在Visual Studio中，当与std :: async一起使用时，不会调用"thread_local"变量析构函数，这是一个错误吗?

本文介绍了在Visual Studio中，当与std :: async一起使用时，不会调用"thread_local"变量析构函数，这是一个错误吗?的处理方法，对大家解决问题具有一定的参考价值，需要的朋友们下面随着小编来一起学习吧！

问题描述

以下代码

#include <iostream>
#include <future>
#include <thread>
#include <mutex>

std::mutex m;

struct Foo {
    Foo() {
        std::unique_lock<std::mutex> lock{m};
        std::cout <<"Foo Created in thread " <<std::this_thread::get_id() <<"\n";
    }

    ~Foo() {
        std::unique_lock<std::mutex> lock{m};
        std::cout <<"Foo Deleted in thread " <<std::this_thread::get_id() <<"\n";
    }

    void proveMyExistance() {
        std::unique_lock<std::mutex> lock{m};
        std::cout <<"Foo this = " << this <<"\n";
    }
};

int threadFunc() {
    static thread_local Foo some_thread_var;

    // Prove the variable initialized
    some_thread_var.proveMyExistance();

    // The thread runs for some time
    std::this_thread::sleep_for(std::chrono::milliseconds{100}); 

    return 1;
}

int main() {
    auto a1 = std::async(std::launch::async, threadFunc);
    auto a2 = std::async(std::launch::async, threadFunc);
    auto a3 = std::async(std::launch::async, threadFunc);

    a1.wait();
    a2.wait();
    a3.wait();

    std::this_thread::sleep_for(std::chrono::milliseconds{1000});        

    return 0;
}

在macOS中编译并运行宽度的叮当声

clang++ test.cpp -std=c++14 -pthread
./a.out

获得结果

已编译并在Visual Studio 2015 Update 3中运行:

不调用析构函数.

这是bug还是未定义的灰色区域?

P.S.

如果最后的睡眠std::this_thread::sleep_for(std::chrono::milliseconds{1000});时间不够长，有时您可能看不到全部3条删除"消息.
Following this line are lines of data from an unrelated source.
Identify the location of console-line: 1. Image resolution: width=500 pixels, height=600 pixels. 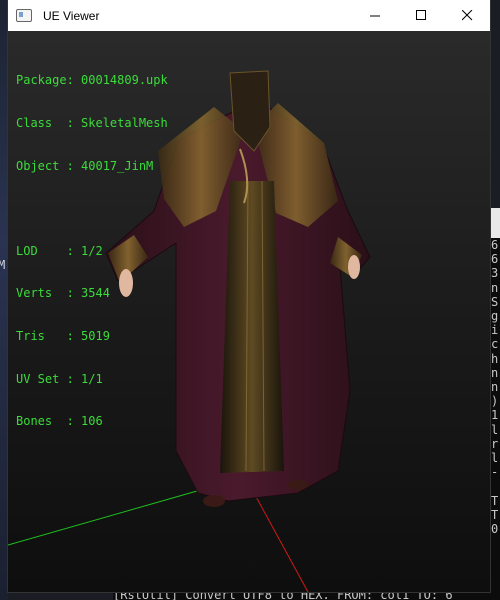
(495, 416).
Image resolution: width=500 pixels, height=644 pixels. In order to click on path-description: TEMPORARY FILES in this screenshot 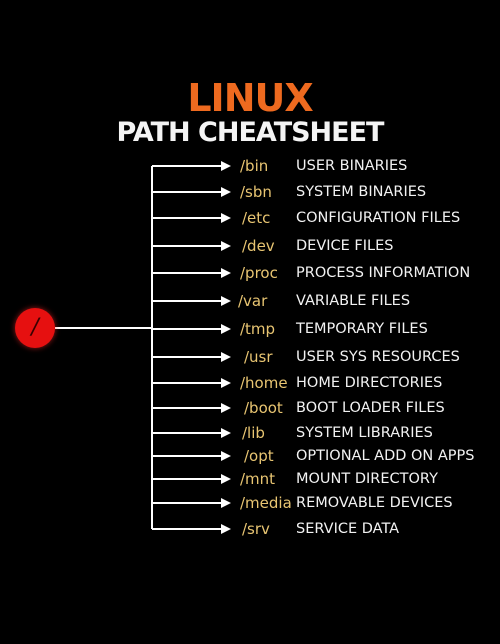, I will do `click(362, 329)`.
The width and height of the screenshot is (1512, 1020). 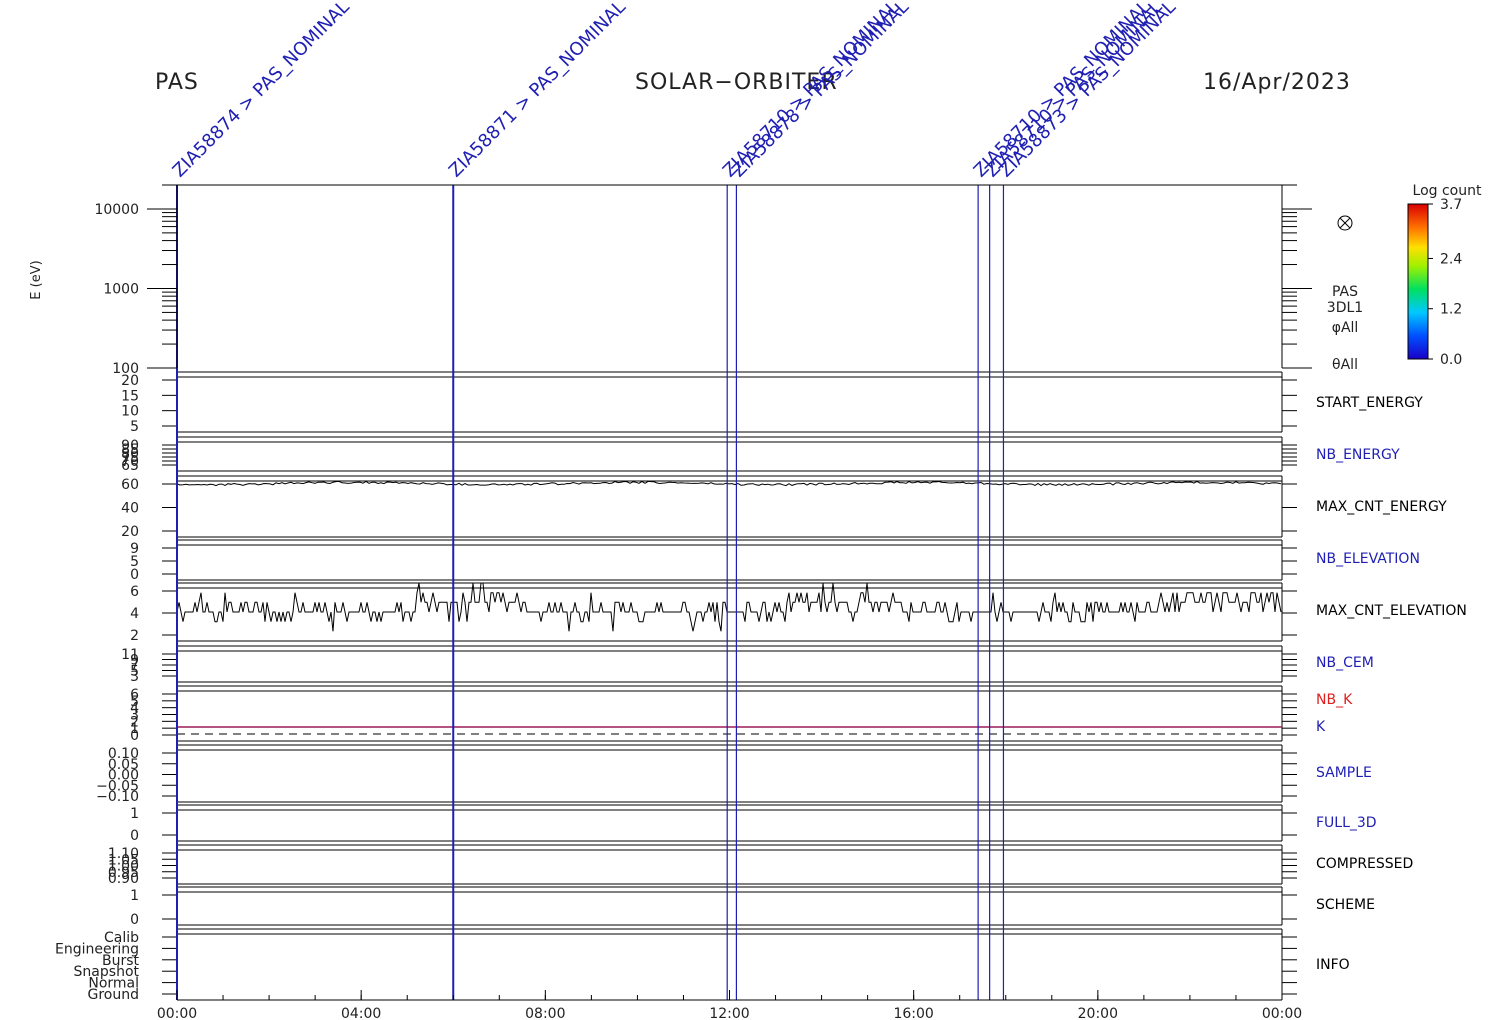 What do you see at coordinates (134, 636) in the screenshot?
I see `panel-tick-label-2: 2` at bounding box center [134, 636].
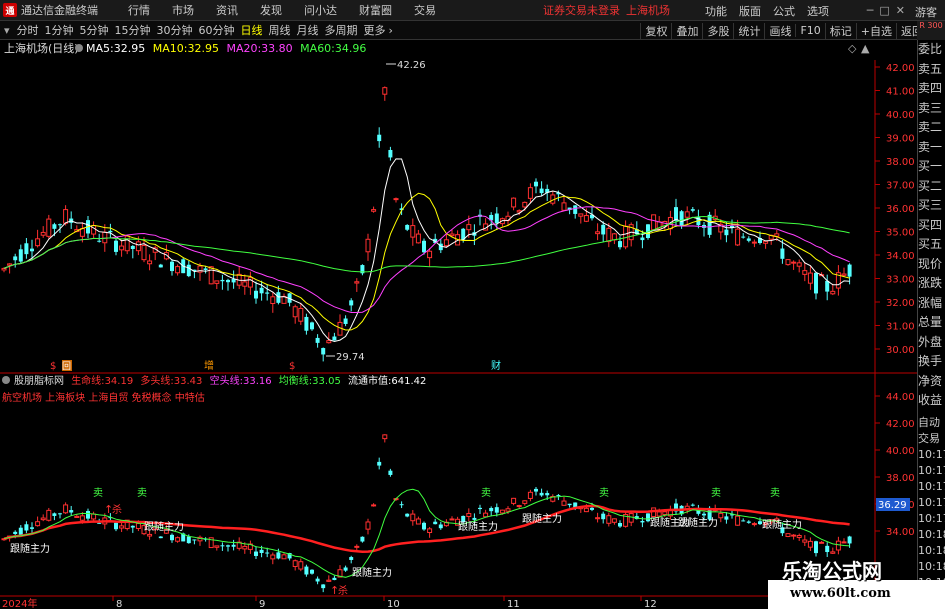  What do you see at coordinates (183, 10) in the screenshot?
I see `menu-item-market: 市场` at bounding box center [183, 10].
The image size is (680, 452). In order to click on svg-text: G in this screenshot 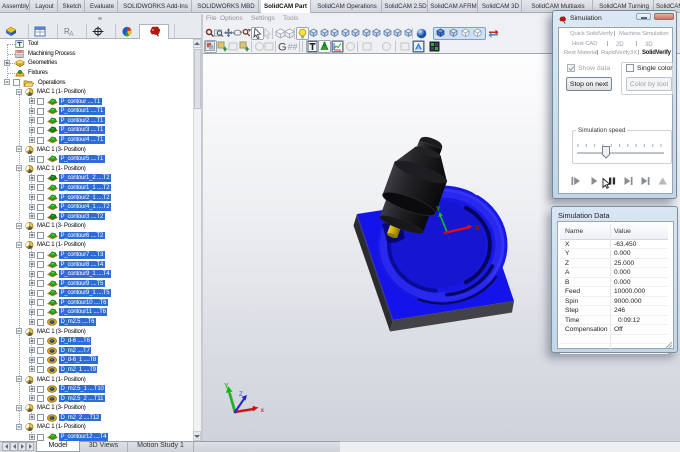, I will do `click(282, 48)`.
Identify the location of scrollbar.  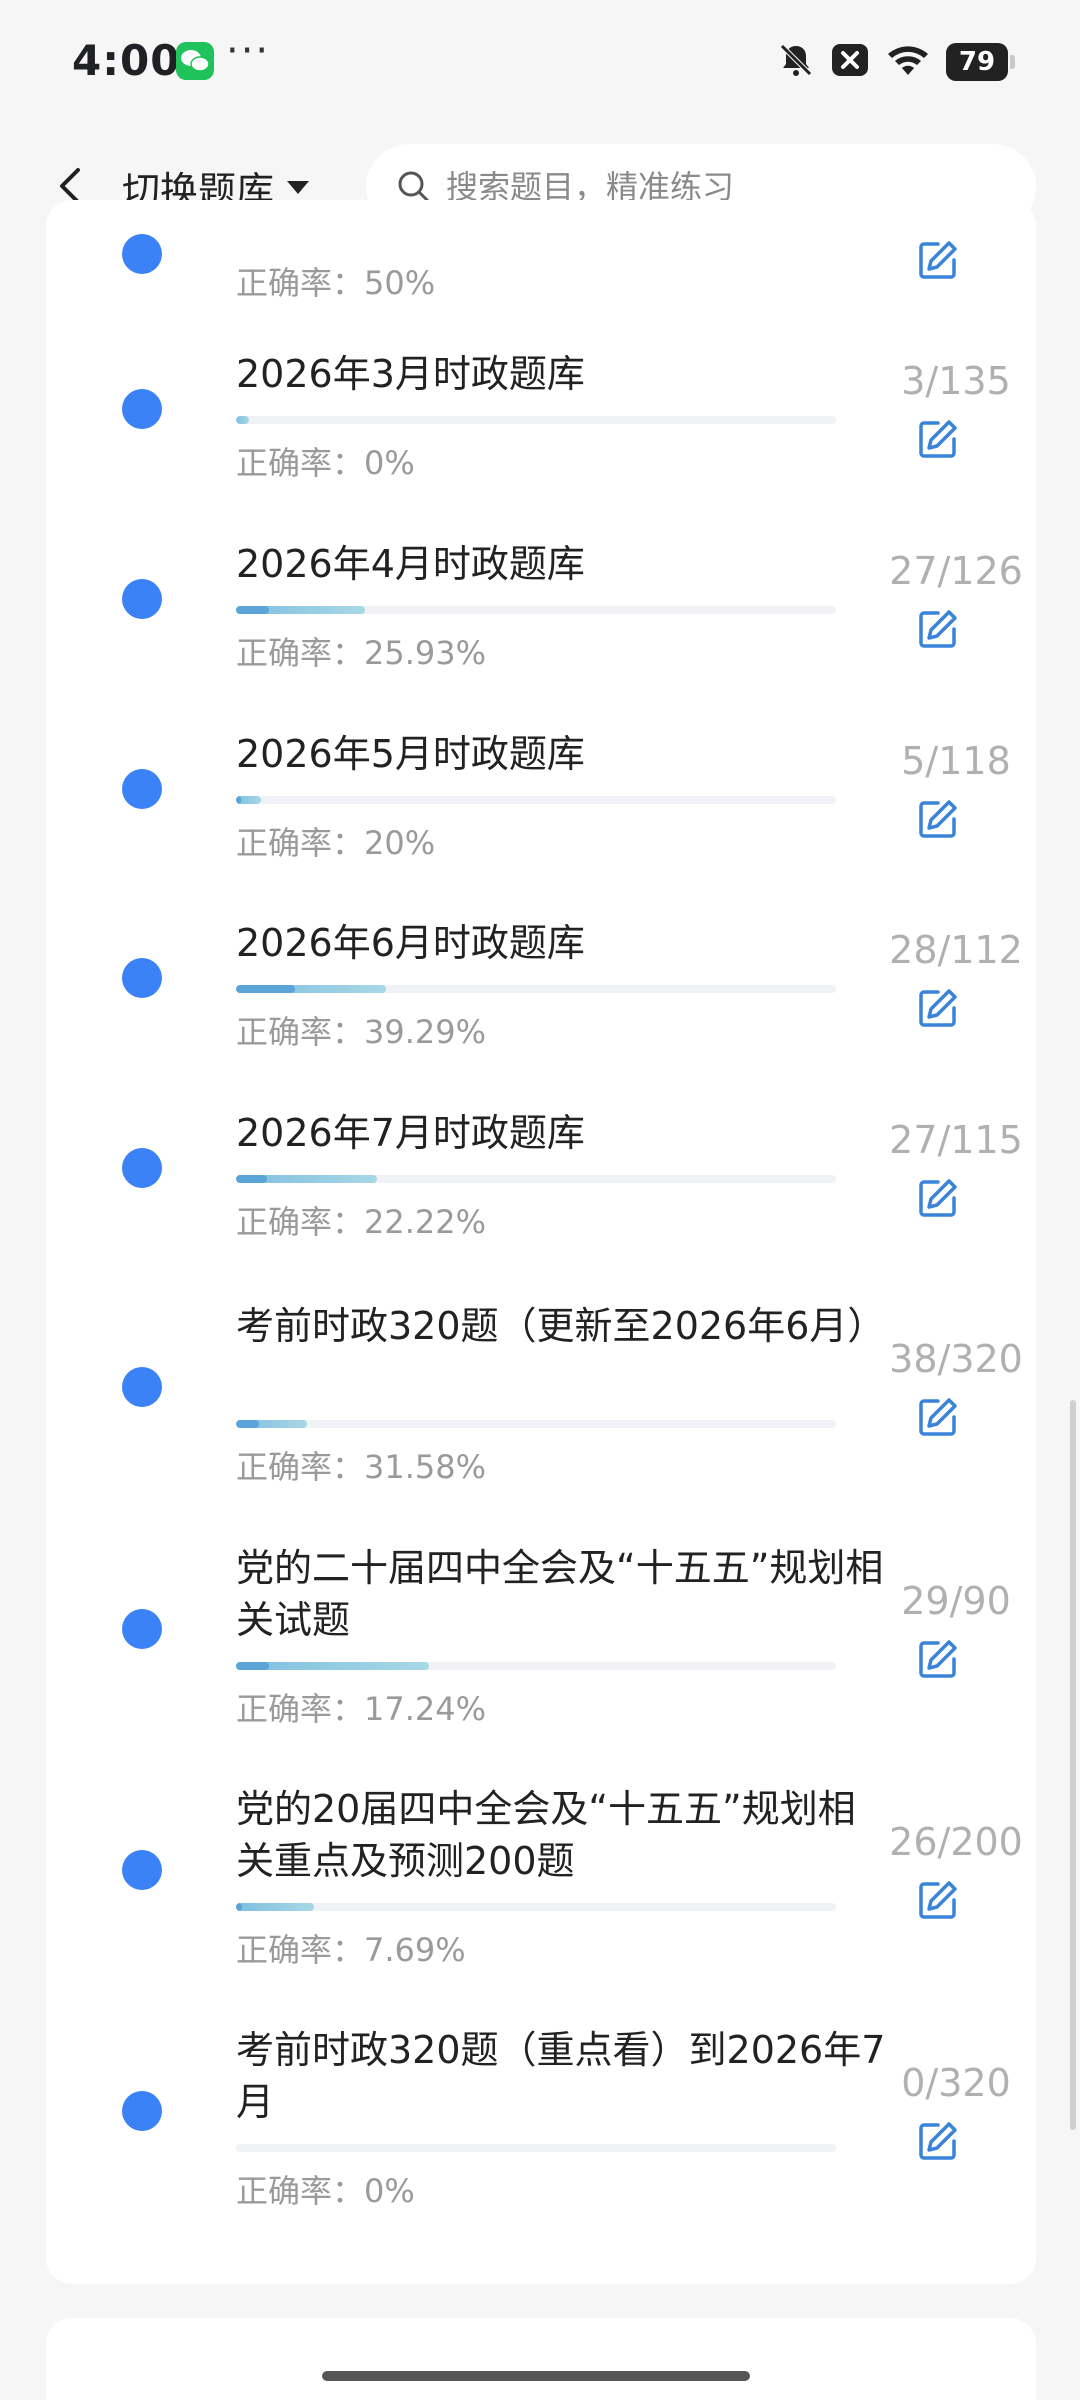
(1073, 1765).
使用std::thread而不是std::async时，在两个平台上都将调用析构函数，并且将始终打印所有3条删除"消息.

解决方案

介绍性提示:我现在已经学到了很多有关此内容，因此重新编写了答案.感谢@ super，@ M.M和@DavidHaim和@NoSenseEtAl(使我)走上了正确的轨道.

tl; dr 微软对std::async的实现是不符合标准的，但是它们有其原因，并且一旦您正确理解它们的所作所为实际上就会有用.

对于那些不想要的人来说，编写std::async的直接替换替代品并不是很困难，该替代品在所有平台上的工作方式都相同.我在此处发布了一个.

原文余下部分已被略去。